Do this: Continue the patch description about the missing AER log in the DPC case, starting right after its last sentence.

* START Page excerpt *

* [PATCH] PCI/AER: Fix AER log missing in DPC case
@ 2026-01-27 3:54 Sizhe Liu
2026-01-27 15:56 ` Jonathan Cameron
0 siblings, 1 reply; 3+ messages in thread
From: Sizhe Liu @ 2026-01-27 3:54 UTC (permalink / raw)
To: bhelgaas, jonathan.cameron, shiju.jose, pandoh
Cc: linux-pci, linuxarm, prime.zeng, fanghao11, shenyang39, liusizhe5
In the current DPC error reporting case, some AER log information
is missing.
-- Error log abnormal (line breaks adjusted)
[ 976.604003] pcieport 0000:20:00.0: DPC: containment event, status:
0x1f11: unmasked uncorrectable error detected
(------ AER error log supposed to be printed here, but missing ------)
[ 976.604030] nvme nvme0: frozen state error detected, reset controller
[ 977.812932] {4}[Hardware Error]: Hardware error from APEI
Generic Hardware Error Source: 0
Cause:
In aer_print_error(), PCIe AER errors is reported, and is rate-limited
by info->ratelimit_print[i]. There are two entry points for
aer_print_error().

* END Page excerpt *
* START Entries provided *

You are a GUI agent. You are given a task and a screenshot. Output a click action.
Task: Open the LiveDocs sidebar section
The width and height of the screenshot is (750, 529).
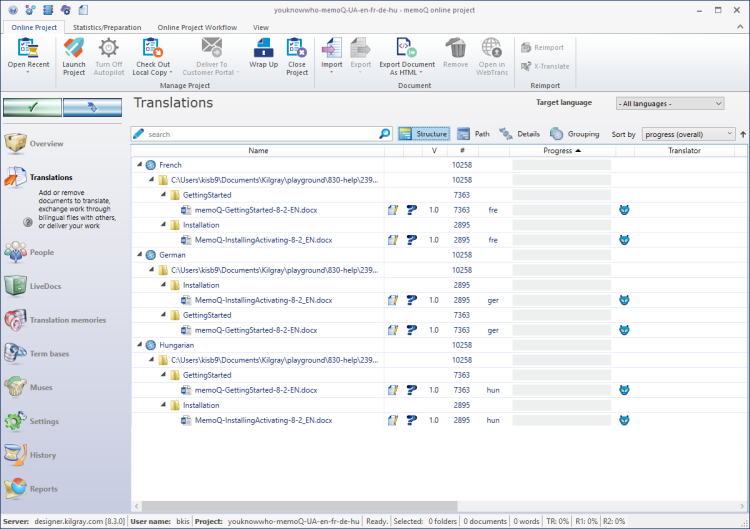(x=45, y=286)
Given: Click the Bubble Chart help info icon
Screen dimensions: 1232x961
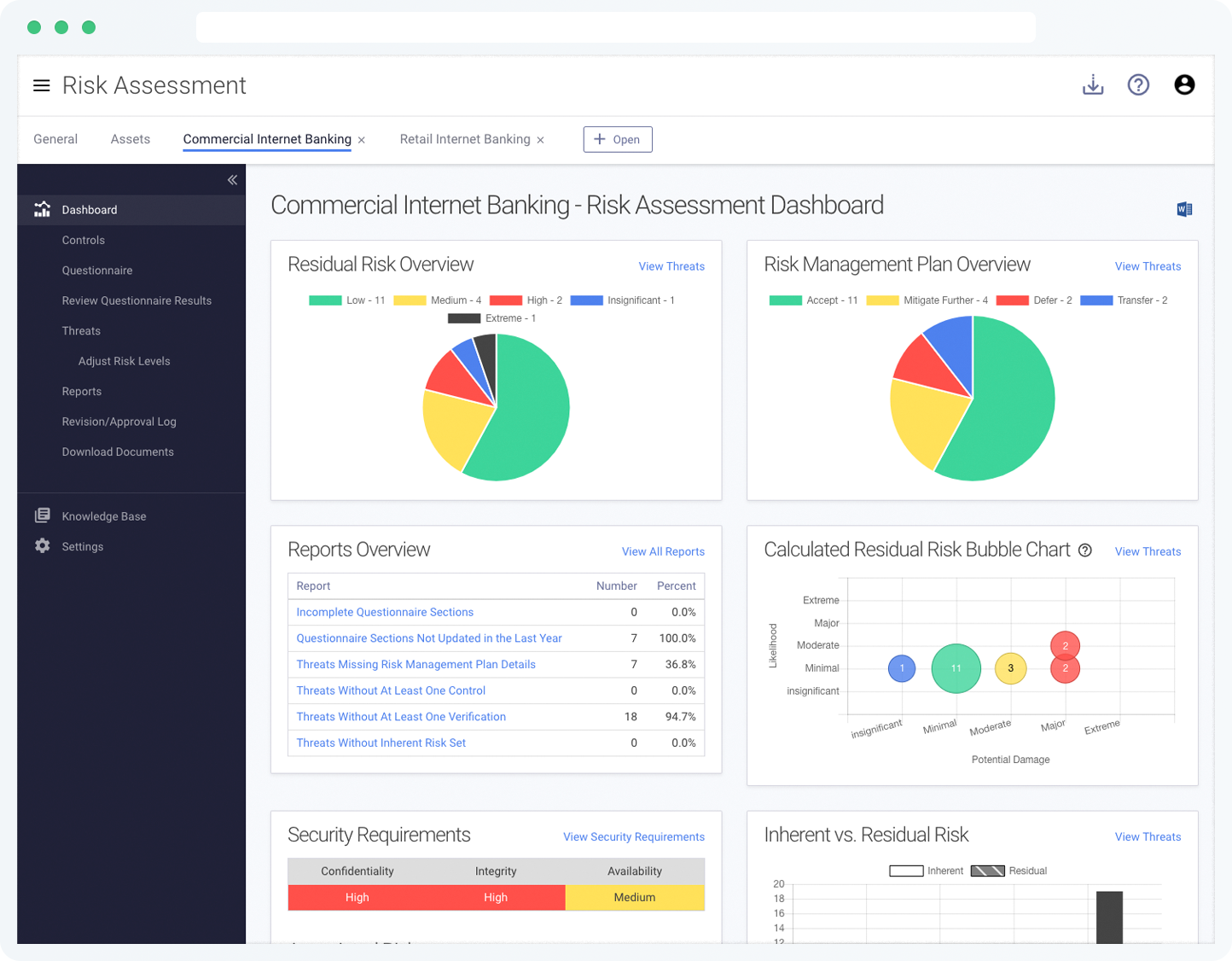Looking at the screenshot, I should coord(1085,550).
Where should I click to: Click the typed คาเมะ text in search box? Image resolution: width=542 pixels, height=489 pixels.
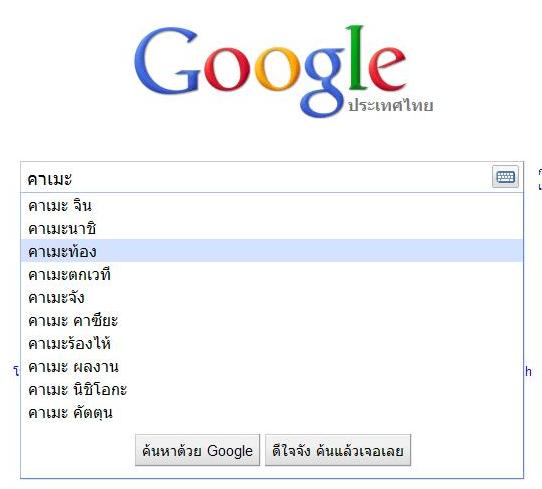tap(49, 179)
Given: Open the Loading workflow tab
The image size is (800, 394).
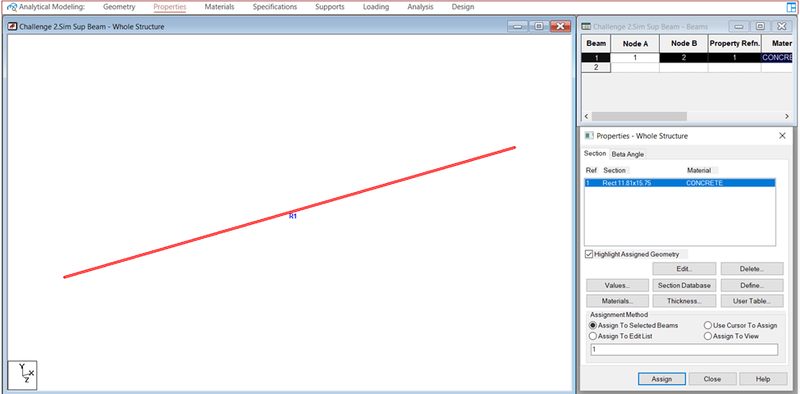Looking at the screenshot, I should coord(376,7).
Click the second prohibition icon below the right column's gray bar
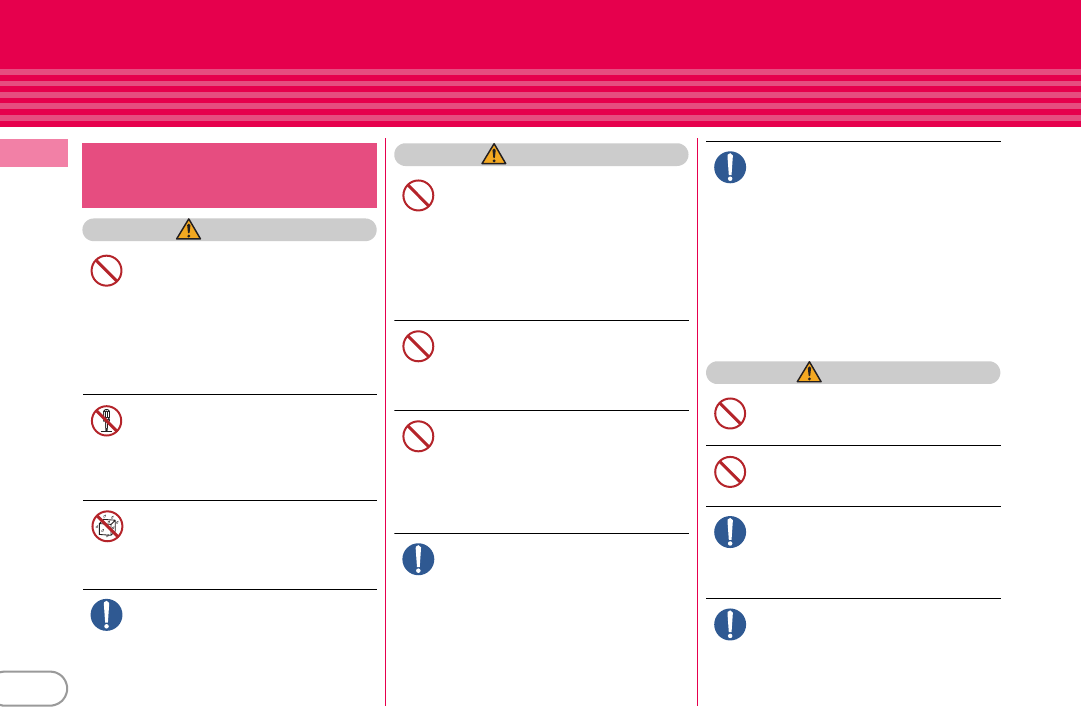 pyautogui.click(x=730, y=472)
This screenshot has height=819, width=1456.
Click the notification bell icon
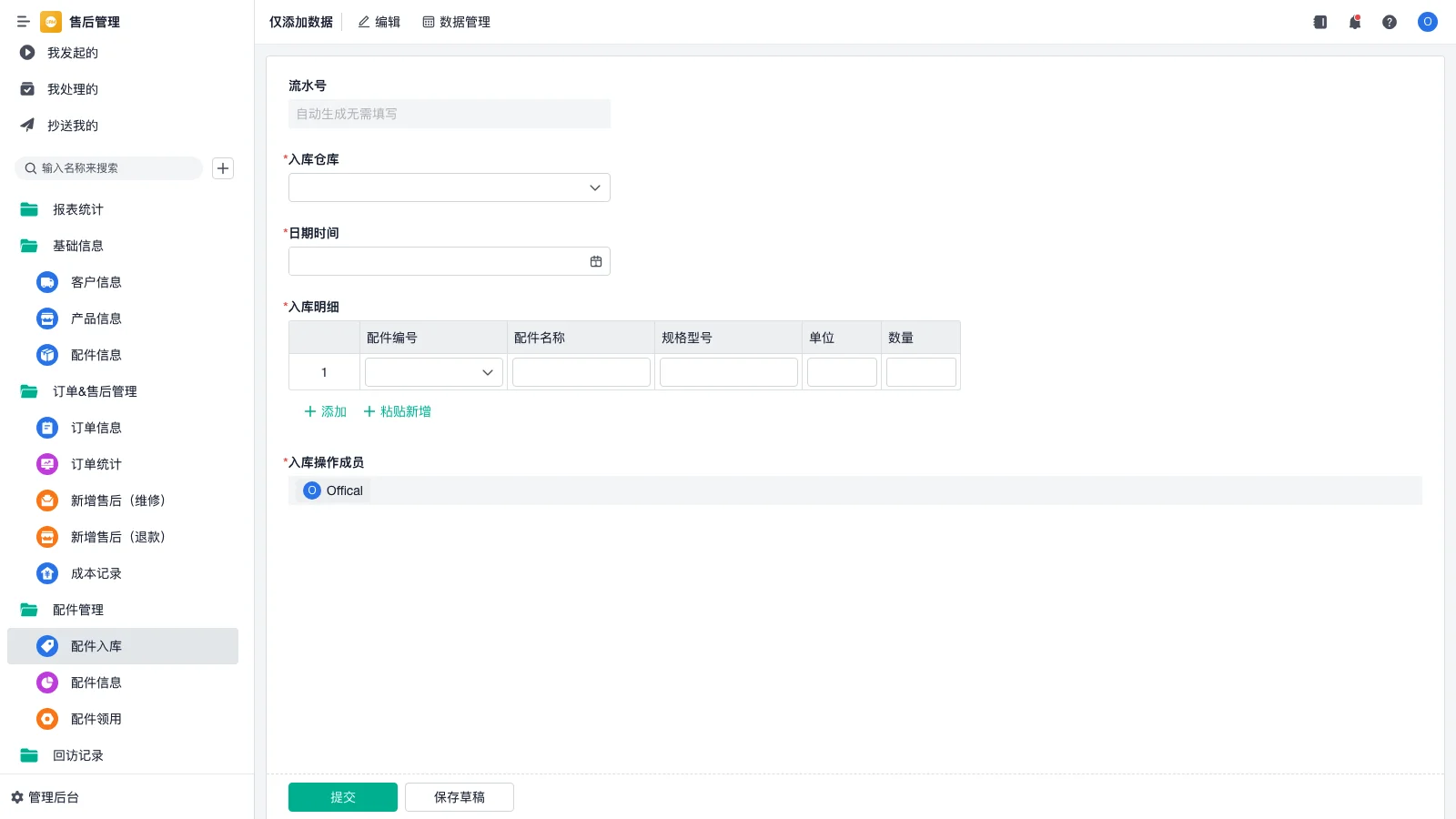point(1354,22)
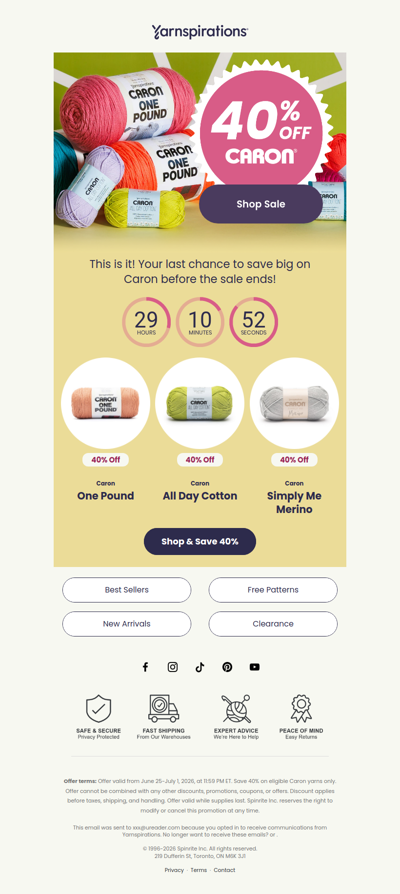400x894 pixels.
Task: Open the Free Patterns link
Action: 273,590
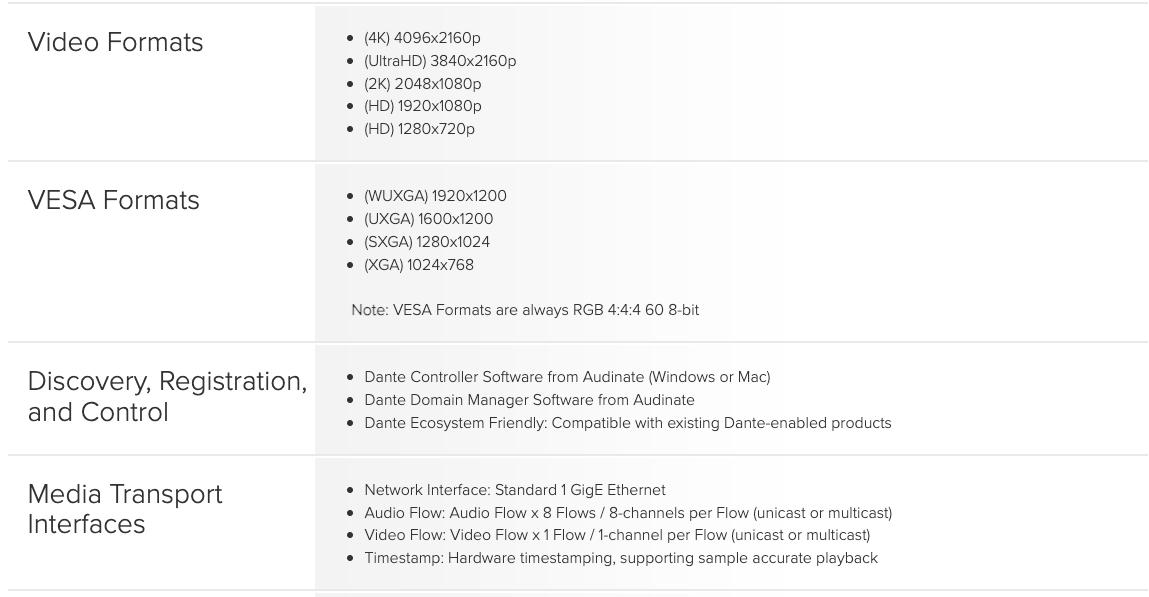Click the Video Formats heading
Image resolution: width=1149 pixels, height=597 pixels.
pos(115,42)
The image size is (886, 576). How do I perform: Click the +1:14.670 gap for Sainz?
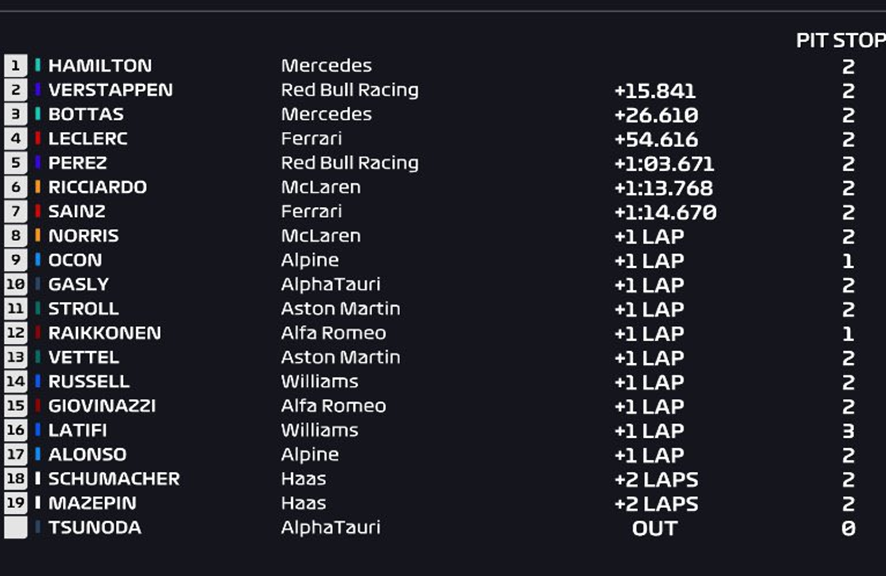[x=665, y=213]
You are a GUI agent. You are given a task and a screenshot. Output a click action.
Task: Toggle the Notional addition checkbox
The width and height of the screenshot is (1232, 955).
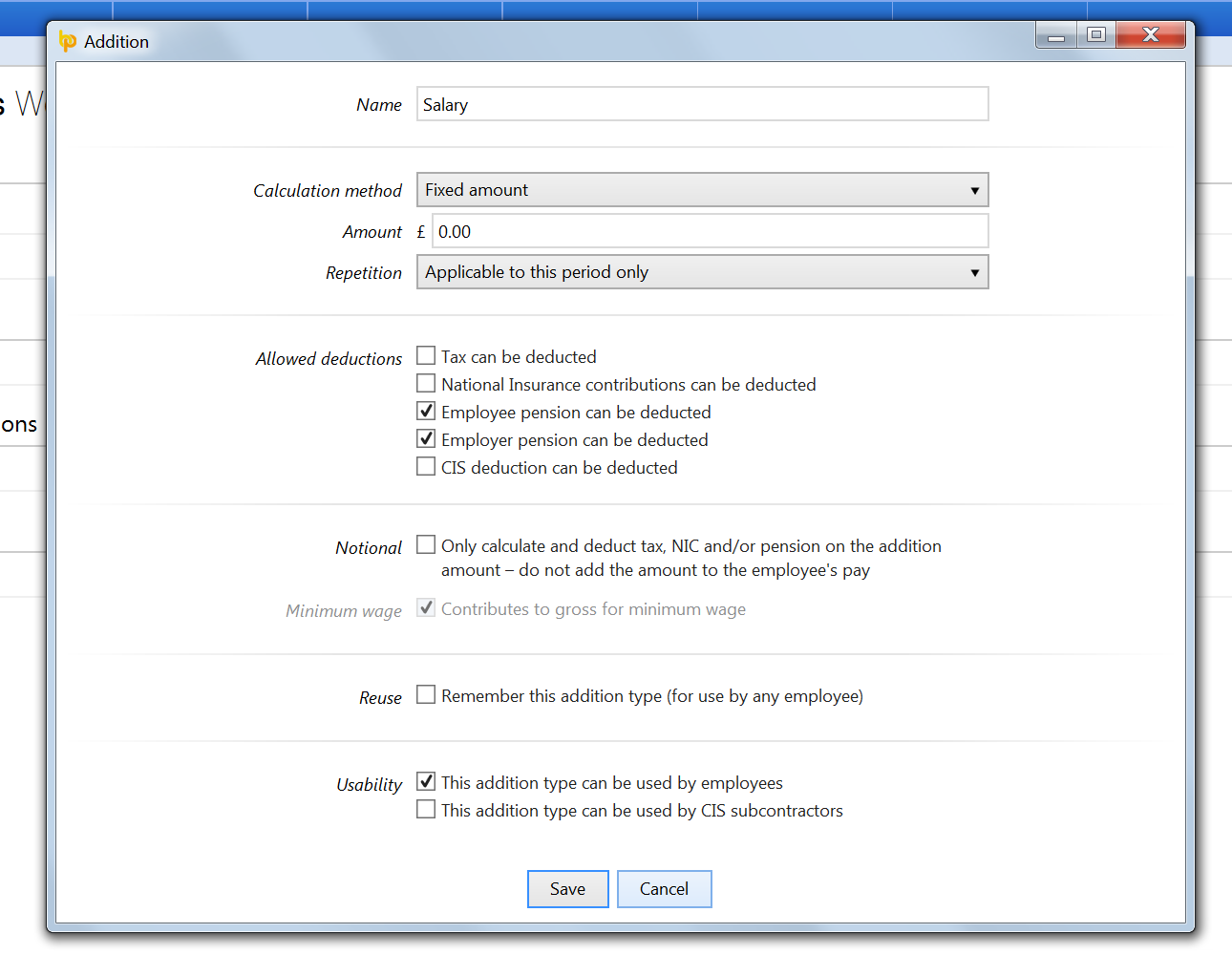(x=426, y=545)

* END Entries provided *

Response below:
1) Native AER
aer_isr_one_error_type() -> aer_process_err_devices() ->
aer_print_error()
2) DPC
dpc_process_error() -> aer_print_error()
The value of info->ratelimit_print[i] is initialized correctly in
the native AER case:
aer_isr_one_error_type() -> find_source_device() ->
find_device_iter() -> add_error_device()
In the DPC case, info->ratelimit_print[i] is not initialized and
alloc by 0 , so in aer_print_error(), it will directly return at line
if (!info->ratelimit_print[i])
This will result in lossing the AER log messages in the DPC case.
Solution:
1. Move the initialization of info->ratelimit_print[i] to
aer_ratelimit_print_init().
2. Add aer_ratelimit_print_init() in dpc_process_error().
3. Replace the initialization by aer_ratelimit_print_init()in
Native AER case.
Test with AER inject:
Set the DPC reporting priority in the BIOS and send
MalfTLP(AER FATAL ERROR) to device.
-- Error log normal (line breaks adjusted)
[ 5366.943807] pcieport 0000:20:00.0: DPC: containment event,
status:0x1f11: unmasked uncorrectable error detected
[ 5366.943826] pcieport 0000:20:00.0: PCIe Bus Error:
severity=Uncorrectable (Fatal), type=Transaction Layer, (Receiver ID)
[root@localhost ~]# [ 5366.943830] pcieport 0000:20:00.0:
device [19e5:a120] error status/mask=00040000/04580000
[ 5366.943833] pcieport 0000:20:00.0: [18] MalfTLP (First)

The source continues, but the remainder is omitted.